Jadhi, tan menuda como vital, instalada desde hace más de una década en Valencia, sigue peleando para que le reconozcan su título universitario. Lo del curso de jardinería ornamental no funcionó porque en la práctica de adorno tuvo poco. No podía con esas jardineras tremendas y acabó en la hostelería. En la Cruz Roja enseña español a los ucranianos que llegan por decenas a esta comunidad. 3.240 en toda España el año pasado. También da charlas en los colegios, colabora con el ayuntamiento de Mislata

¿Volverá a Daguestán?

Entre trabajar en un restaurante y el nivel que tenía allí, con amigos y familiares licenciados… es muy tentador. Pero pienso que no voy a volver, no soy la misma persona.

Abdoul Salam Coulibaly huye de los tuareg. Mataron a su hermano, así que abandonó su aldea de Malí y se refugió en casa de unos tíos en Bamako, la capital. Lo de casa es un decir, porque dormía en un almacén donde lo acribillaban los mosquitos y enfermó. Cuando se puso en pie, cargó carros de arena en Argelia, picó paredes en Libia, Marruecos… y el mar. Una balsa para cinco personas convertida en ataúd hinchable para 37 hombres, mujeres embarazadas y niños. Era la primera vez que navegaba. Casi veinticuatro horas «viendo la muerte.

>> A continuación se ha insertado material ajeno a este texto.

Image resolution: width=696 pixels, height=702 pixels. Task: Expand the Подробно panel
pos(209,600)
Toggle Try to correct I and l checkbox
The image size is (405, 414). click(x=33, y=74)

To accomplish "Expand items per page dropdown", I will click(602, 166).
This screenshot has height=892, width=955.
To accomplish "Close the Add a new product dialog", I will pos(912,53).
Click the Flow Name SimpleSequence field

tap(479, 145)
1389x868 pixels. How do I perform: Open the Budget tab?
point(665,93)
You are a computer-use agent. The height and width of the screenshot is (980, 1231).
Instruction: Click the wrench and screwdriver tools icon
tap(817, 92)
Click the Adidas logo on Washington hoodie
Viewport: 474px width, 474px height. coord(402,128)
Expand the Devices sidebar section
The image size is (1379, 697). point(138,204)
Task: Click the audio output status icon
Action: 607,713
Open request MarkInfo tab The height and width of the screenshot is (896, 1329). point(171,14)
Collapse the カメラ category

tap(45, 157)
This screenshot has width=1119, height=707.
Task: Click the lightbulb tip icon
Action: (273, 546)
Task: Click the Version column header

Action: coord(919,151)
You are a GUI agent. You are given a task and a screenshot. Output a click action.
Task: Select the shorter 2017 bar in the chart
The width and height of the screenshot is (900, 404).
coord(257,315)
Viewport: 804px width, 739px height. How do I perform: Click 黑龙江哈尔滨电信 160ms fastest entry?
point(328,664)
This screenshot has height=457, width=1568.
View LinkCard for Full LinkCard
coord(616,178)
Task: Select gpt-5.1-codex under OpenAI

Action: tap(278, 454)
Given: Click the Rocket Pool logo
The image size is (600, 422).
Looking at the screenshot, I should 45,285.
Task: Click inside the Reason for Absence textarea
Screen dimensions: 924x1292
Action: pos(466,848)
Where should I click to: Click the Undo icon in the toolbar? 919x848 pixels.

Aunque miraba a esos críos y pensaba que Dios no nos podía abandonar». Les rescató la Cruz Roja, que los llevó hasta Motril.

Ahora vive en Bilbao donde después de completar su formación como soldador ha encontrado trabajo y una vocación, el teatro. Ha impulsado una compañía amateur que estos días estrena ‘La Zanja’, toda una lección de que vivir la vida es mucho más que atravesar el océano.